Hi,
I have a MySQL master/slave set up with row-based replication. At times of higher load we've been seeing replication halt and all slave thread activity commands just hang. STOP SLAVE, SHOW SLAVE STATUS, as well as the init.d stop script hang and never return. Replication is restored when I kill -9 the mysql process and restart.
I believe the hangups are being initiated by a FLUSH LOCAL TABLES WITH READ LOCK which is called by our backup snapshot script (ec2-consistent-snapshot) that is run every 2 hours. When things are in a hung state, SHOW PROCESSLIST shows 'Waiting for commit lock' - killing this command allows me to stop mysql cleanly, but it still requires a restart to get replication going again. I should also note that the ec2-consistent-snapshot script runs fine most of the time and only causes replication to break occasionally - for the last week it's broken about 5 times; randomly throughout the day.
I've seen this -
http://bugs.mysql.com/bug.php?id=68460, however it states this bug was fixed in 5.6.13 and we're running 5.6.17.
MySQL Ver 14.14 Distrib 5.6.17 for Linux (x86_64)

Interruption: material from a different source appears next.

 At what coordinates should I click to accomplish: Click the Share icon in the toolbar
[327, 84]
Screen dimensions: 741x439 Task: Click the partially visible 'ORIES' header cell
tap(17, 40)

Running on Amazon's m1.large linux distribution on EC2 with RAID0 EBS data volumes
slave cnf config below ->
--------------------------
port=3306
socket=/var/run/mysqld/mysqld.sock
datadir="/data/mysql"
lower_case_table_names=1
default-storage-engine=INNODB
max_connections=400
query_cache_size=176M
table_open_cache=1520
tmp_table_size=63M
binlog-format=ROW
event_scheduler=ON
tmpdir=/data/mysql/temp
long_query_time=5
slow_query_log
log-queries-not-using-indexes
innodb_additional_mem_pool_size=11M
innodb_flush_log_at_trx_commit=1
innodb_support_xa=1
innodb_log_buffer_size=10M
innodb_buffer_pool_size=5000M
innodb_log_file_size=107M
innodb_thread_concurrency=10
innodb_file_per_table
innodb_autoextend_increment=200M
innodb_data_home_dir = "/data/mysql"
innodb_log_group_home_dir = "/data/mysql"
innodb_log_files_in_group = 2
max_allowed_packet=500M
#replication stuff
server-id=20
log-bin=1
show-slave-auth-info=1
expire_logs_days=7
relay_log=/data/mysql/relay-bin
log_slave_updates
skip_slave_start
read_only